**Instruction:** In the climate discussion comments below, who are the abstracts of scientific papers written for?

**Exercise passage:**
The ocean waters typically don’t give up their heat that fast so the patterns persist until they change. Hence the AMO, PDO, El Niños and La Niñas influencing continental temperatures over years in the Northern Hemisphere.

We have cycles and things will change. It just takes a while.

Bruce Cobb
September 26, 2018 11:51 am

It’s amazing what a combination of cherry picking, confirmation bias, hivemind, and need for continued funding can do.

September 26, 2018 12:12 pm

Global Cooling, Global Warming, then Global Climate Change. Are we about to pivot to Global Climate Persistence? That sounds so scary.

Rocketscientist
Reply to  Timo - Not that one.
September 26, 2018 7:18 pm

I thought that persistent global climate is what they were attempting to legislate? Isn’t that the beef, the climate won’t remain constant?

September 26, 2018 12:24 pm

That is probably the worst abstract I have ever read. While the plain language summary can be for the non-expert layperson, the abstract in scientific papers are written for experts and scientists in the field or closely related fields to get a quick sense of what this study used in the language of the field.

For example: In a science abstract say on solar physics, one could use the term “Maunder minimum” without wasting the words for a further explanation. It would be assumed that the expert reader would be knowledgeable of what that term means. But the use of “Maunder minimum” in a plain language summery would need to specify that as “an approximate 60 year long period of very low or no observed sunspot activity, and thus low magnetic activity, on the sun.”

A science abstract should:
– tell the reader what was studied,
– and briefly how it was studied,
– the main findings,
– and (maybe) a conclusion, if one can be drawn.

In this abstract, they offer no periods of time from which they access historical data, and no identity of the records used. Are they using paleo-records? Are they using US historical climate network records? Newspaper clippings? Drought records from state agriculture bureaus? What exact time periods studied is essential for the context of an abstract like this.

**Available data:**
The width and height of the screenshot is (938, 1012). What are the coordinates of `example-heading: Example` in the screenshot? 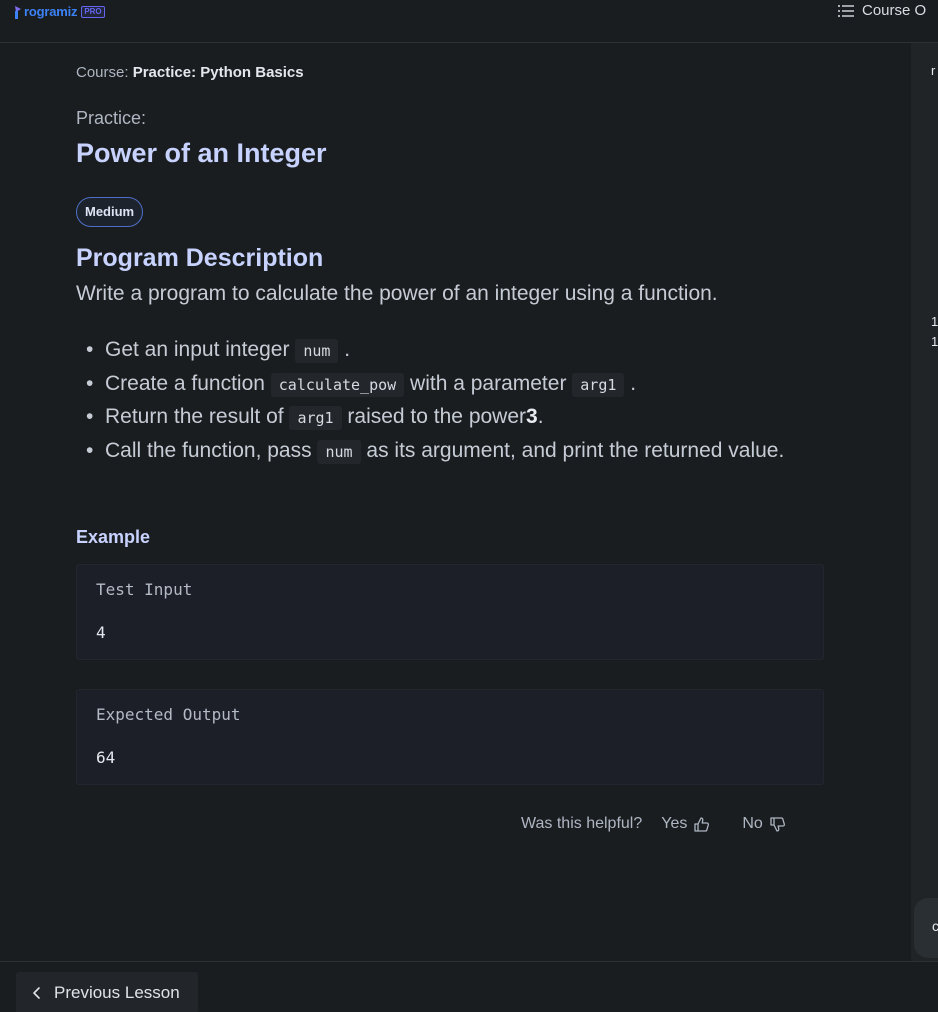 It's located at (114, 537).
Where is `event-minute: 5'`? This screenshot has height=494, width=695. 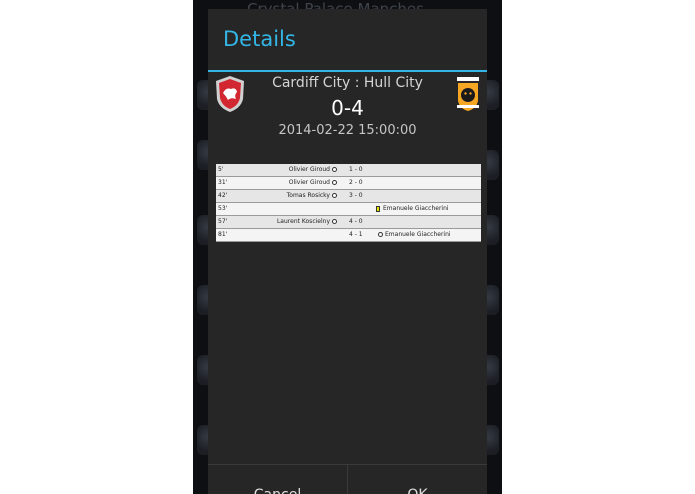
event-minute: 5' is located at coordinates (221, 170).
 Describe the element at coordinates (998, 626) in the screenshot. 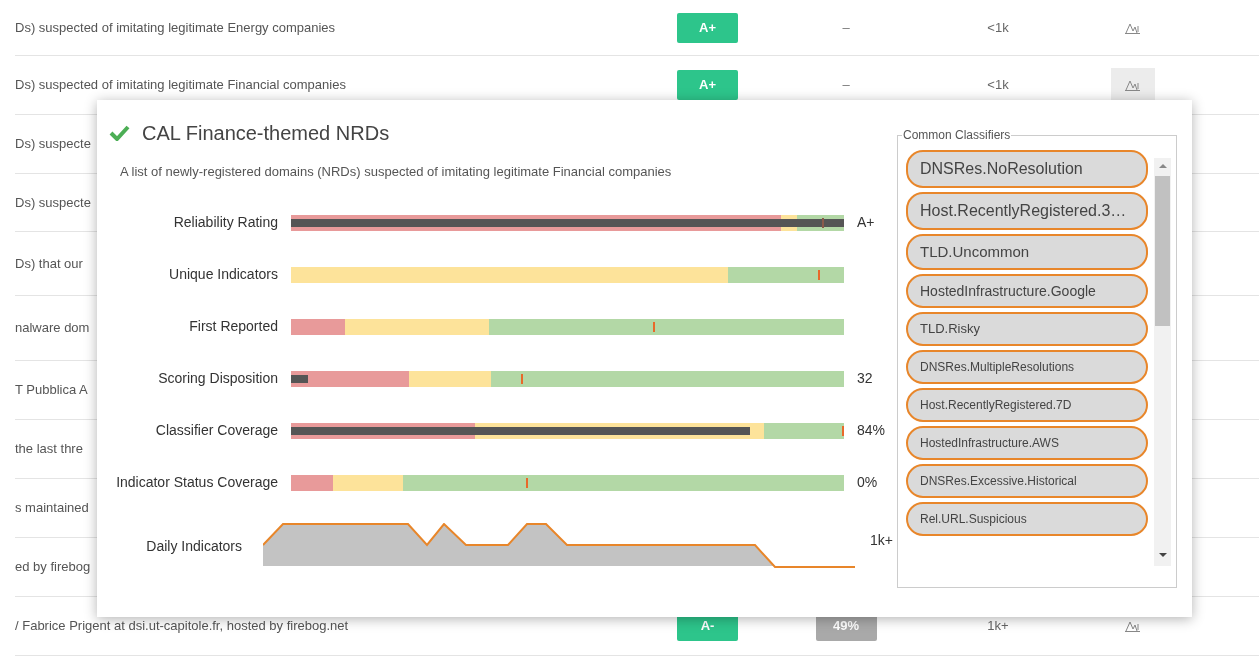

I see `count-text: 1k+` at that location.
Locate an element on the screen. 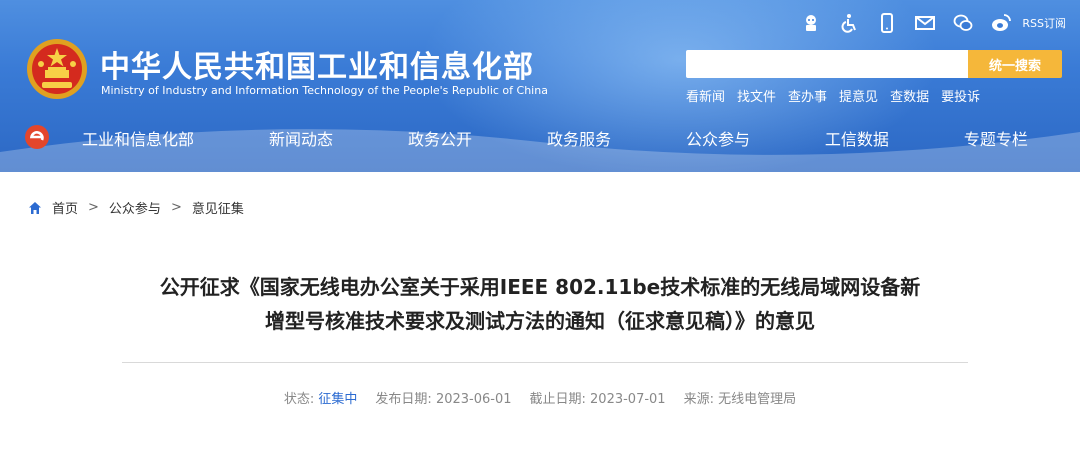  meta-publish-date: 发布日期: 2023-06-01 is located at coordinates (443, 398).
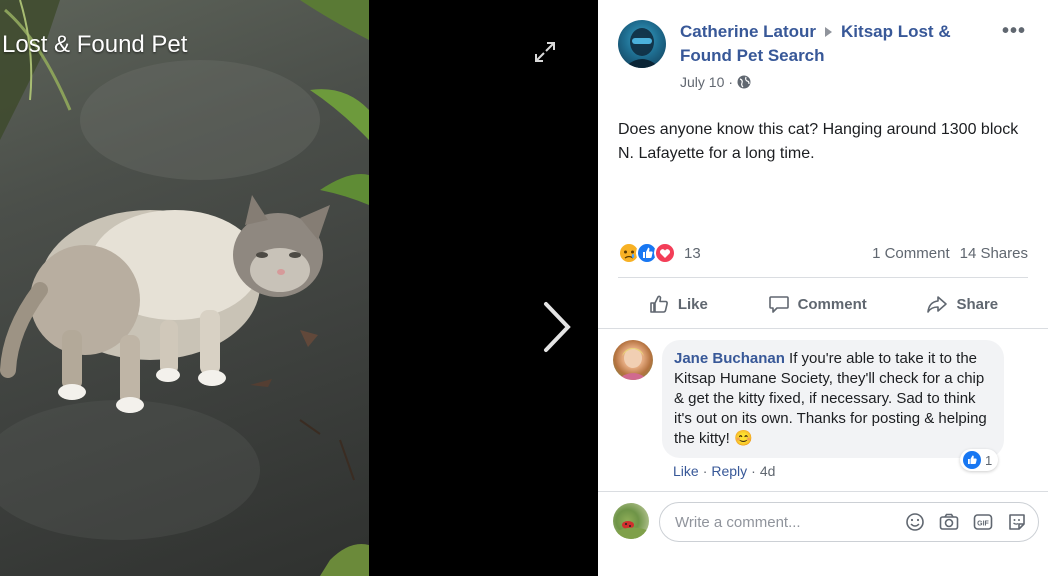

**Finished exercise:** Experts and scientists in the field or closely related fields.